Document section:
Elizabeth Gilbert‘s heart-wrenching soul searching in the international best seller, Eat, Pray, Love took her to three countries, India, Italy and finally Indonesia (Bali). Of the three, eat was definitely the gorgeous food of Italy and we get a glimpse at Gilbert’s love for food. The love runs in the family.
At Home on the Range is a recipe book that is so personal it’s almost biographical. While moving into a new house, Elizabeth Gilbert unpacked some boxes of family books that had been sitting in her mother’s attic for decades. Among the old, dusty hardbacks was a book called At Home on the Range (or, How To Make Friends with Your Stove) by Gilbert’s great-grandmother, Margaret Yardley Potter (nickname Gina). Having only been peripherally aware of the volume, Gilbert dug in with some curiosity and soon found that she had stumbled upon a book far ahead of its time.
“Of course, I’d seen the book on family bookshelves, and had certainly heard the name Gima mentioned with love and longing, but I’d never actually opened the volume. I’m not sure why. Maybe I was busy. Maybe I was prejudiced, didn’t expect much from the writing… Or maybe I am just a fool, willing to travel the world in pursuit of magic and exoticism while ignoring more intimate marvels right here at home” Elizabeth Gilbert’s foreword.
The book was ahead of its time. In her workaday cookbook, Potter espoused the importance of farmer’s markets and ethnic food (Italian, Jewish, and German), derided preservatives and culinary shortcuts, and generally celebrated a devotion to seeking out new epicurean adventures. Potter takes car trips out to Pennsylvania Dutch country to eat pickled pork products, and during World War II she cajoles local poultry farmers into saving buckets of coxcombs for her so she can try to cook them in the French manner. She takes trips to the eastern shore of Maryland, where she learns to catch and prepare eels so delicious, she says, they must be ‘devoured in a silence almost devout’. Part scholar-she includes a great recipe from 1848 for boiled sheep head-and part crusader for a more open food conversation than currently existed, it’s not hard to see from where Elizabeth Gilbert inherited both her love of food and her warm, infectious prose.
With the foreword from Elizabeth Gilbert, Margaret’s great-granddaughter, this unearthed treasure is both a beautifully written, useful cookbook and an insight into a lifestyle previously forgotten.
At Home on the Range contains over 200 recipes from fruit cake, clam chowder through to nut bread and creme brulee. It’s written in a diary style which is both engaging and entertaining.
All of the proceeds from the book go to ScholarMatch, a non-profit organisation that increases college access for low income students.
About the author: Elizabeth Gilbert is the author of three books of non-fiction, the multi-million-copy-selling Eat, Pray, Love (now a major motion picture) and its follow-up, Committed, as well as The Last American Man (nominated for the National Book Award and a New York Times Notable Book for 2002). Elizabeth Gilbert lives in Frenchtown, New Jersey.
At Home on the Range by Margaret Yardley Potter and presented by Elizabeth Gilbert is published by Bloomsbury and distributed in Australia by Allen & Unwin.
This review copy was provided to noodlies, Sydney food blog courtesy of Bloomsbury Australia & New Zealand.
I didn’t know this was coming. Sounds different but interesting. Thanks for the review.
Yeah, it’s an interesting look into life and cooking in the past.

Information given:
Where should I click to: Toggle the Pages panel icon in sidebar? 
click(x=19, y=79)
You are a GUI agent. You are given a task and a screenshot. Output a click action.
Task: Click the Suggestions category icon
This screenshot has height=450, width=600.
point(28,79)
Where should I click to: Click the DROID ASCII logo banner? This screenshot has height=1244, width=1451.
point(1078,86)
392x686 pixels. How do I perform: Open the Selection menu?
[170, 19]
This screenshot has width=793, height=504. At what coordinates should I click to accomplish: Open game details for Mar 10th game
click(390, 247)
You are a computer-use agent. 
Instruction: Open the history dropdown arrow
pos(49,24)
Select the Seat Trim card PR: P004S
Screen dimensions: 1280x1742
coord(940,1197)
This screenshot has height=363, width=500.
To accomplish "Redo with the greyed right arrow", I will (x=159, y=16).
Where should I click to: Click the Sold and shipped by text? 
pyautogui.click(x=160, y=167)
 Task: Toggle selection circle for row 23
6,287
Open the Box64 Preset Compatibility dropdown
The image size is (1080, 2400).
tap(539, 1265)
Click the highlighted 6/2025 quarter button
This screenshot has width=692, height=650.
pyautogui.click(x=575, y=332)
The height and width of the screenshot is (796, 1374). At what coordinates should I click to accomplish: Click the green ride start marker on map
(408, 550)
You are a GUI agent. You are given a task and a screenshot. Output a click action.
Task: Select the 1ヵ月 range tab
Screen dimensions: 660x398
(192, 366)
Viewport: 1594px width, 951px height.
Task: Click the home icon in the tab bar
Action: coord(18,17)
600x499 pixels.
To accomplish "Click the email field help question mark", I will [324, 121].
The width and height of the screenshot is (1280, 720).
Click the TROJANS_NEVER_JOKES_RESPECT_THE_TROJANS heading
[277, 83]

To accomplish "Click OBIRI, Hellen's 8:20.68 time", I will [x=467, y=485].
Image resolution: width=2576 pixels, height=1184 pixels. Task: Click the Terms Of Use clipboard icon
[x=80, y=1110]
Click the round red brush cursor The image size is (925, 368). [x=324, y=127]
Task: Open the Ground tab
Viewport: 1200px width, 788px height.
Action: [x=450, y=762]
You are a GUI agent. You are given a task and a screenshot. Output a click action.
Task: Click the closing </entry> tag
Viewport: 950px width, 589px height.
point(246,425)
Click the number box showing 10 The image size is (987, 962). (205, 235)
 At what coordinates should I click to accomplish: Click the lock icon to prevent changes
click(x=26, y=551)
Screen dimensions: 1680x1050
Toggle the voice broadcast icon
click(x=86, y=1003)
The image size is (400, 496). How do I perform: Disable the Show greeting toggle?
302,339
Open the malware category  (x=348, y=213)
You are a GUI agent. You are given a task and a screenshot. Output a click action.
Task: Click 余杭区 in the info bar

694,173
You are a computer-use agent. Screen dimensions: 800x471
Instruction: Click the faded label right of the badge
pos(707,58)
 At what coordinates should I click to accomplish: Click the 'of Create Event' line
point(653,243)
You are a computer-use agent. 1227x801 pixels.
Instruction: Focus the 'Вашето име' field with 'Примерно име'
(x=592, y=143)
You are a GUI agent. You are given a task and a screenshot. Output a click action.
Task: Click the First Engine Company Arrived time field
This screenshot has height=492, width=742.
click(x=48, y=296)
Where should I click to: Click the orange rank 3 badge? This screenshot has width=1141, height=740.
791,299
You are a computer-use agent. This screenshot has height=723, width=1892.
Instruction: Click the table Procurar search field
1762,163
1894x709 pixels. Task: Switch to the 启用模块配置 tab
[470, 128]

Problem 1:
From the cookbook review, copy everything from "About the author: Elizabeth" down to "Australia & New Zealand." word for word.
Problem 2:
Answer these questions from the cookbook review:
(a) How many recipes does At Home on the Range contain?
(b) Which publisher puts out the book?
(c) Which organization receives all of the proceeds from the book?

Written response 1:
About the author: Elizabeth Gilbert is the author of three books of non-fiction, the multi-million-copy-selling Eat, Pray, Love (now a major motion picture) and its follow-up, Committed, as well as The Last American Man (nominated for the National Book Award and a New York Times Notable Book for 2002). Elizabeth Gilbert lives in Frenchtown, New Jersey.
At Home on the Range by Margaret Yardley Potter and presented by Elizabeth Gilbert is published by Bloomsbury and distributed in Australia by Allen & Unwin.
This review copy was provided to noodlies, Sydney food blog courtesy of Bloomsbury Australia & New Zealand.

Written response 2:
(a) Over 200
(b) Bloomsbury
(c) ScholarMatch